Il apparaît ainsi, que dès 2016, M. [Z] s'est plaint de désordres affectant les travaux réalisés par la SARL Sud Tradition qui consistaient en un écartement entre le bâti d'origine et l'extension créée, entraînant une première intervention de cette société. A compter de l'expertise amiable du 6 août 2019, M. [Z] a eu confirmation de l'existence du désordre et de son origine, de la responsabilité de la SARL Sud Tradition, et de la possibilité d'invoquer son caractère décennal en ce que le désordre met en cause la solidité de l'ouvrage.
La remise par la SARL Sud Tradition de l'attestation établie par son assureur, Millenium Insurance Company mentionne': assurance responsabilité civile et décennale des entreprise du bâtiment Construct'Or date d'effet le 22 juin 2015, valable et couvrant les chantiers du 22 juin 2015 au 21 décembre 2015 et précise les chantiers démarrés antérieurement à la date d'effet ne sont pas couvert.
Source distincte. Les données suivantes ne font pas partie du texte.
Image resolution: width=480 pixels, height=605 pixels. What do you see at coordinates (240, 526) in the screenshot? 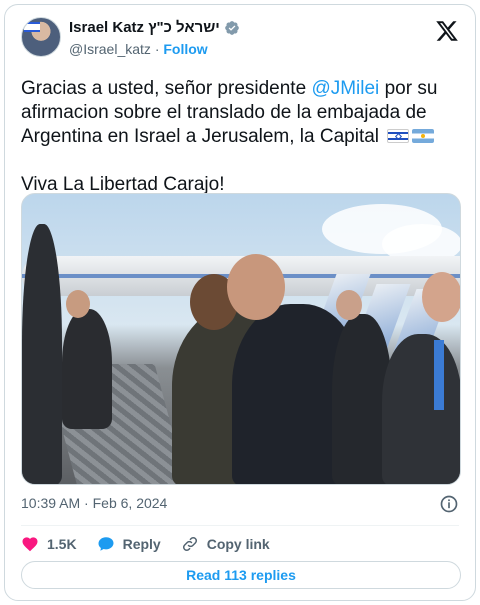
I see `divider` at bounding box center [240, 526].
M. [Z], qui a contracté avec la SARL Sud Tradition par devis acceptés des 16 mars et 23 avril 2015 et qui a réglé la première facture émise par cette société le 21 mai 2015, ne pouvait ignorer les limites de la garantie de l'assureur.
Comme le retient, à juste titre, le premier juge dont la décision sera confirmée, le recours de M [Z] à l'encontre de M. [Y] gérant de la SARL Sud Tradition, fondé sur l'article L 223- 23 du code de commerce et introduit par acte du 29 novembre 2022, se heurte à la prescription, ce dernier ayant agi plus de trois ans après la découverte des désordres qui pouvait permettre une action à son encontre. Ainsi, le litige est manifestement voué à l'échec et M. [Z] ne justifie pas d'un motif légitime à voir ordonner une mesure d'expertise à l'encontre de M. [Y] en sa qualité de gérant de la SARL Sud Tradition.
Aucun abus du droit d'agir n'étant caractérisé, M. [Y] sera débouté de sa demande de dommages et intérêts.
Aucune considération d'équité ne justifie en la cause l'application de l'article 700 du code de procédure civile. Les parties seront donc déboutées de leur demande formée à ce titre.
PAR CES MOTIFS':
La cour, statuant publiquement par décision contradictoire';
Confirme l'ordonnance de référé en date du 30 janvier 2023';
Dit n'y avoir lieu à application de l'article 700 du code de procédure civile';
Condamne M. [L] [Z] aux dépens d'appel qui pourront être recouvrés par Me Renaud Dat, conformément aux dispositions de l'article 699 du code de procédure civile.